Описан способ экстракции белков в комплексе с ДДС-Na 60%-ной муравьиной кислотой [Gibson, Сгасу, 1979], которую
1 Фенилметилсульфонилфторид — ингибитор протеаз.
затем упаривают, а сухой остаток суспендируют в 6 н. НС1. Белок при этом растворяется, а ДДС-Na остается в осадке. Его удаляют центрифугированием, а краситель из раствора белка в кислоте извлекают троекратной экстракцией октанолом. Соляную кислоту удаляют высушиванием в струе азота, разбавив предварительно препарат водой.

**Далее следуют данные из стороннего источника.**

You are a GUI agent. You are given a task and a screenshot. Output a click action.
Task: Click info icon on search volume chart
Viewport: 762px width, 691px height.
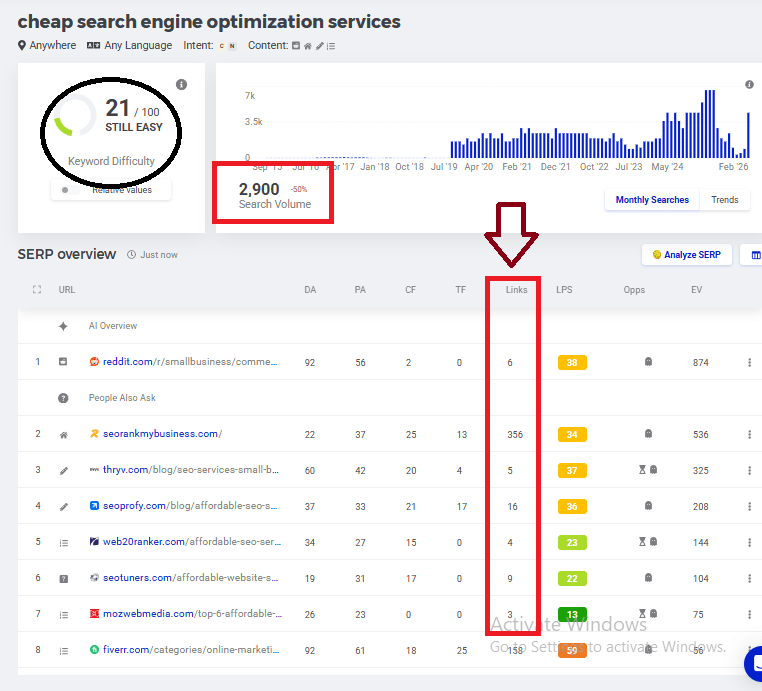[x=749, y=85]
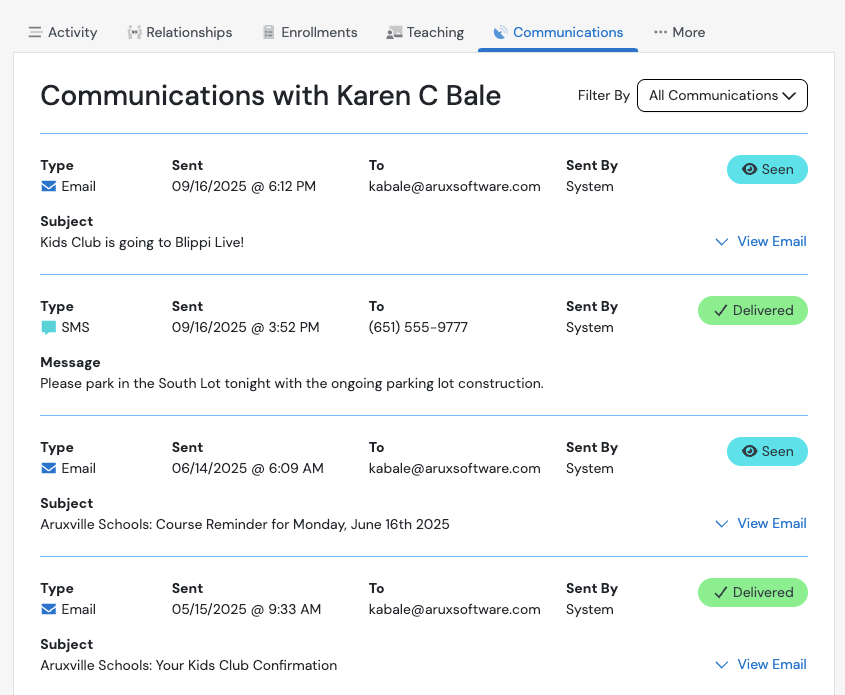845x695 pixels.
Task: Click the eye icon on the Activity tab
Action: (x=33, y=32)
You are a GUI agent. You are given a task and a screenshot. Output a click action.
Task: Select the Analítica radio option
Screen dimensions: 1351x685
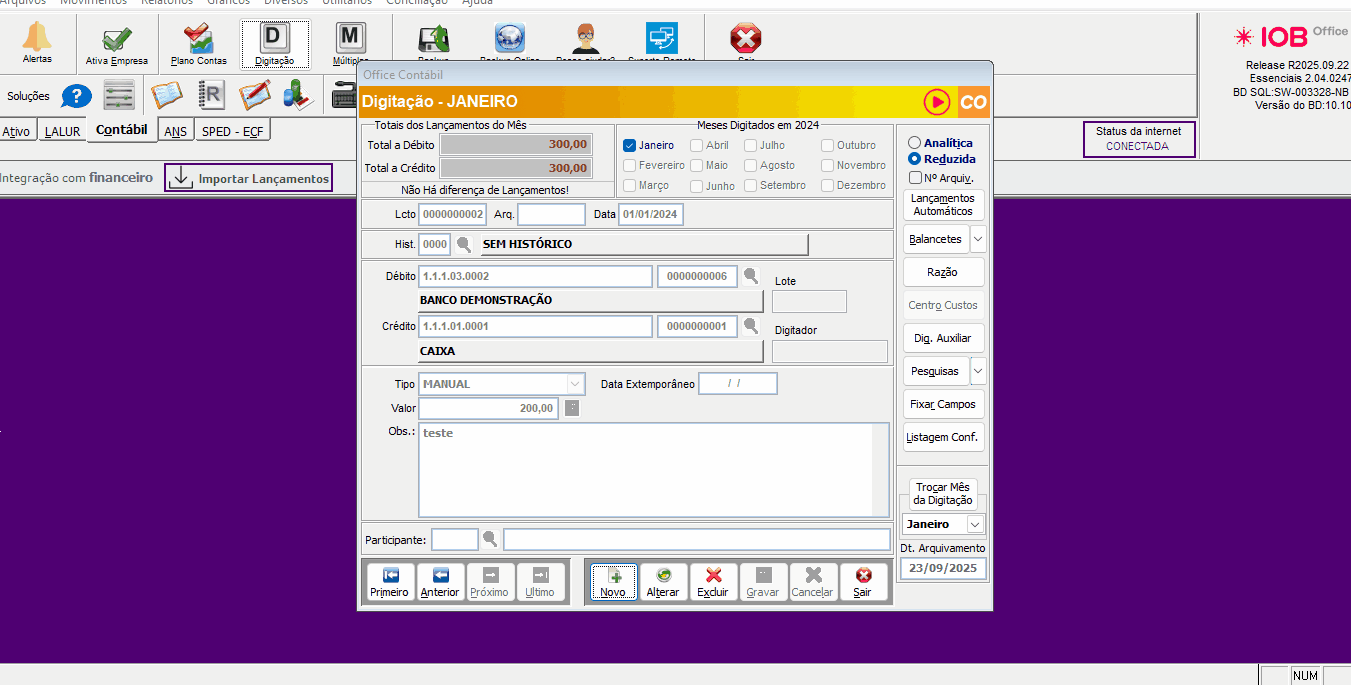[x=914, y=143]
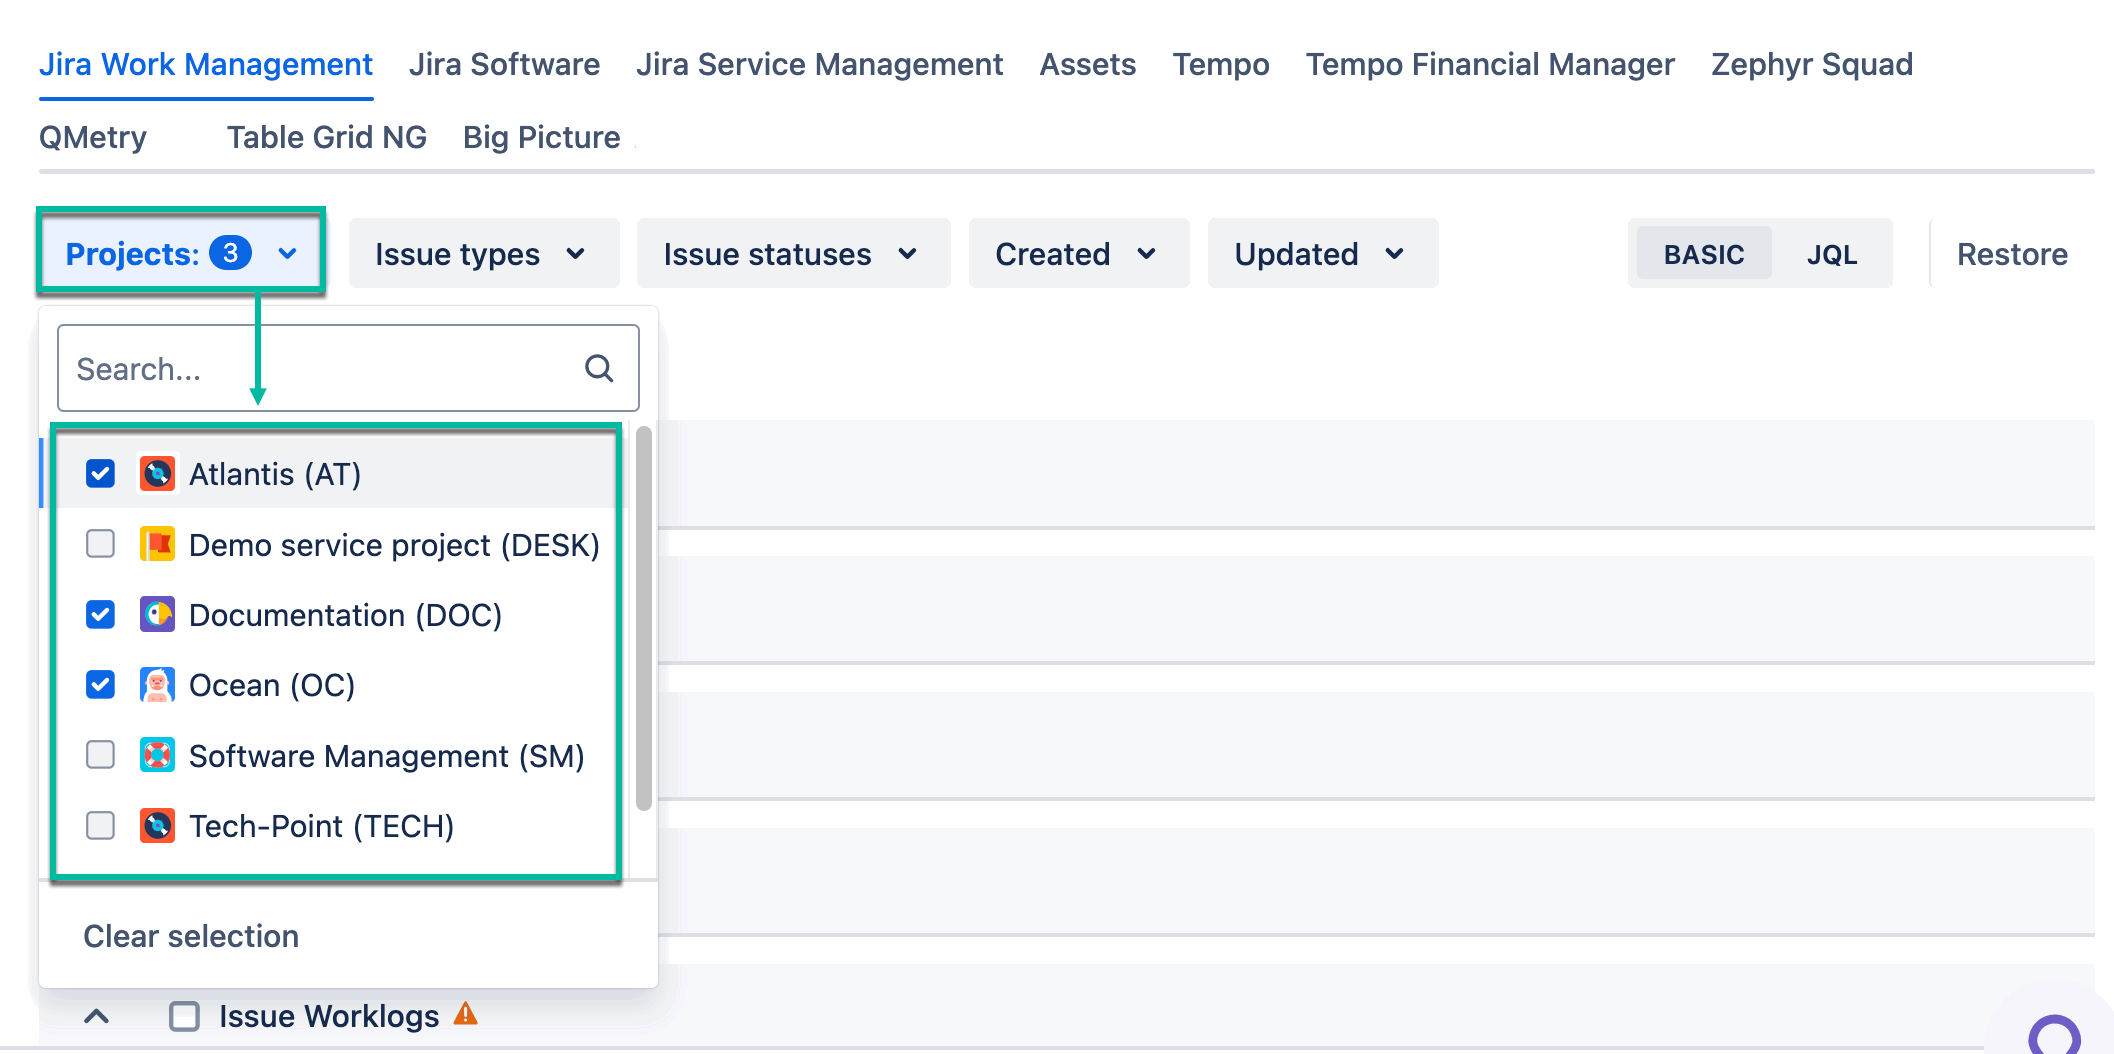Click the Documentation project avatar icon
Viewport: 2114px width, 1054px height.
click(157, 615)
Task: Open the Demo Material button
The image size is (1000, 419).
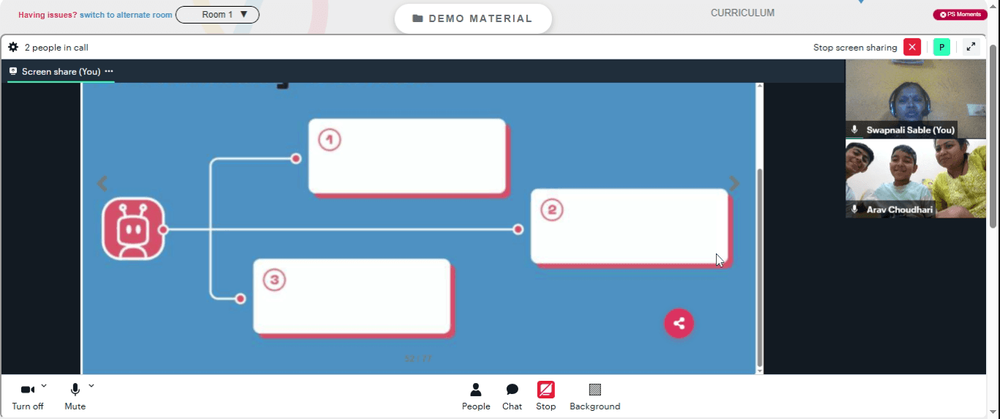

Возможен и другой подход. Сначала ДДС-Na и краситель экстрагируют из ПААГ без растворения осажденного в полосах белка. Этого добиваются пятикратной гомогенизацией геля в растворе, содержащем 10% ТХУ и 30% этанола. Гель каждый раз осаждают центрифугированием. Из очищенного таким образом геля белки экстрагируют 0,1 М NaOH в течение 2 ч при 37° при встряхивании [Djondjurov, Holtzer, 1979]. Для малых концентраций белков в полосах этот метод не подходит, так как часть белков вымывается при обработке геля ТХУ.
Нефиксированные белки удобно извлекать из геля возобновлением электрофореза до выхода белка из геля. Содержащую нужный белок полосу (или пятно) в геле локализуют сопоставлением с окрашенными белками в параллельном контрольном треке на пластине, который предварительно отрезают, или в контрольной трубке. Можно фиксировать положение полос и с помощью данзилированных маркеров (см. выше). Вырезанный из геля участок помещают в трубку на небольшую «пробку» из крупнопористого ПААГ или агарозы и заливают буфером, а на нижний конец трубки надевают заполненный буфером диализный мешочек. Затем возобновляют электрофорез и ведут его до тех пор, пока белок не выйдет из трубки в мешочек [Weliky et al., 1975]. Особенно удобно следить за выходом белка при наличии данзилированных маркеров. Если находящийся в диализном мешочке буфер содержит в избытке неионный детергент (2% NP-40) и 8 М мочевину, то ДДС-Na практически полностью вытесняется из связи с белком и уходит через мембрану к аноду [Tuszynski et al., 1977].
Описан вариант, при котором белок электрофоретически элюируют в трубку большего диаметра, где на пробке из ПААГ лежит слой оксиапатита, уравновешенного 0,1 М Na-фосфатным буфером (pH 7,2) с 0,1% ДДС-Na. Несмотря на действие электрического поля, белок собируется на оксиапатите, откуда его затем, разобрав всю систему, можно элюировать 0,5 М фосфатным буфером [Ziola, Seraba, 1976].